Data extracted from a collection =>

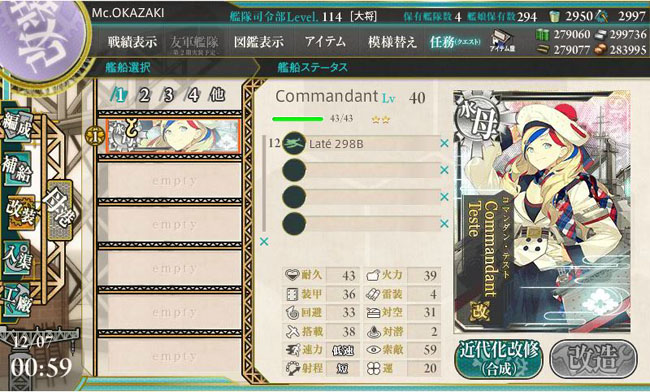Open the 工廠 factory icon
Viewport: 650px width, 392px height.
tap(17, 301)
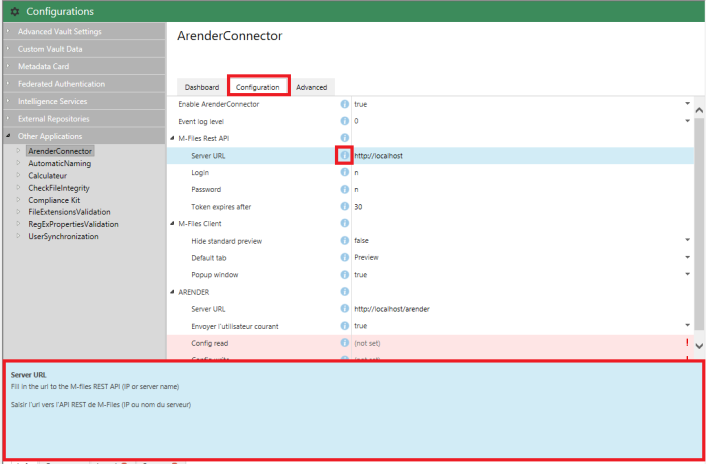Open the Hide standard preview dropdown
This screenshot has width=708, height=464.
686,240
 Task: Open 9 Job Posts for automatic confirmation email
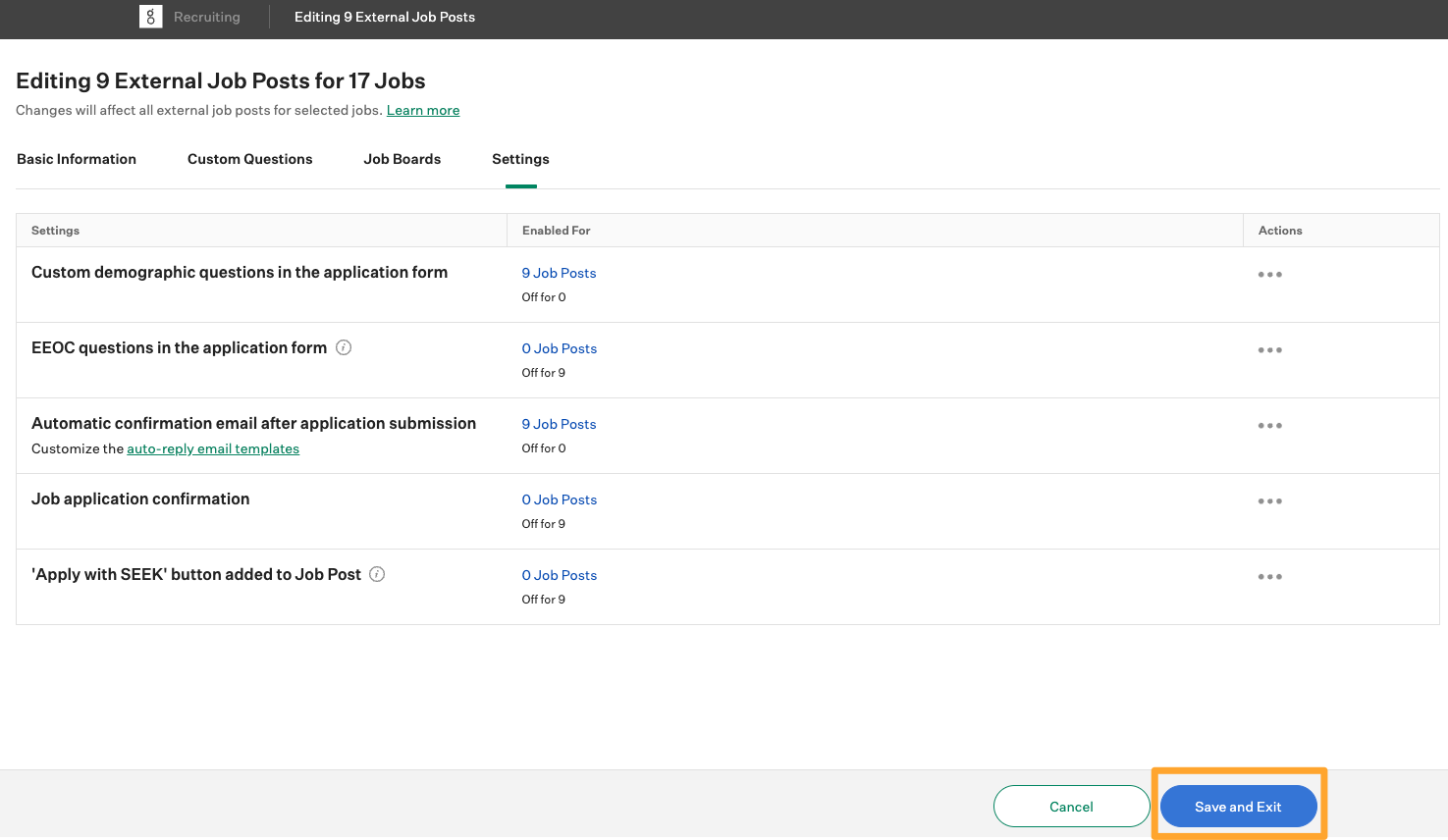coord(559,424)
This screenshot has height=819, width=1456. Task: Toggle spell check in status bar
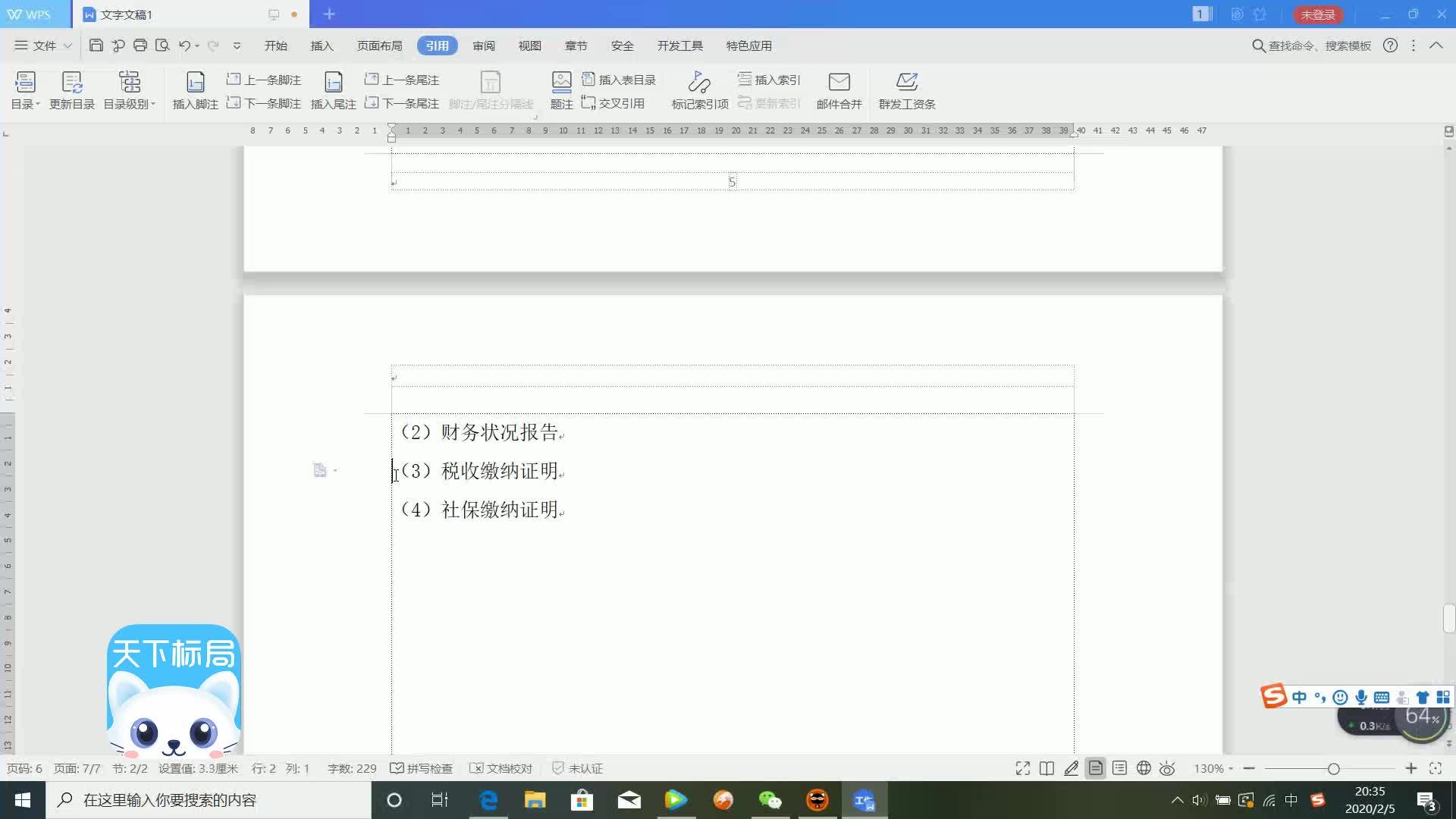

ACTIVITY =>
Every line from the one containing "Task: Open 9" through the final line of the records above is to be written out exactly; nothing else, and no pictures.

PROBLEM SOLUTION =>
 Task: Open 9 Job Posts for automatic confirmation email
coord(559,424)
This screenshot has height=819, width=1456. Task: Toggle spell check in status bar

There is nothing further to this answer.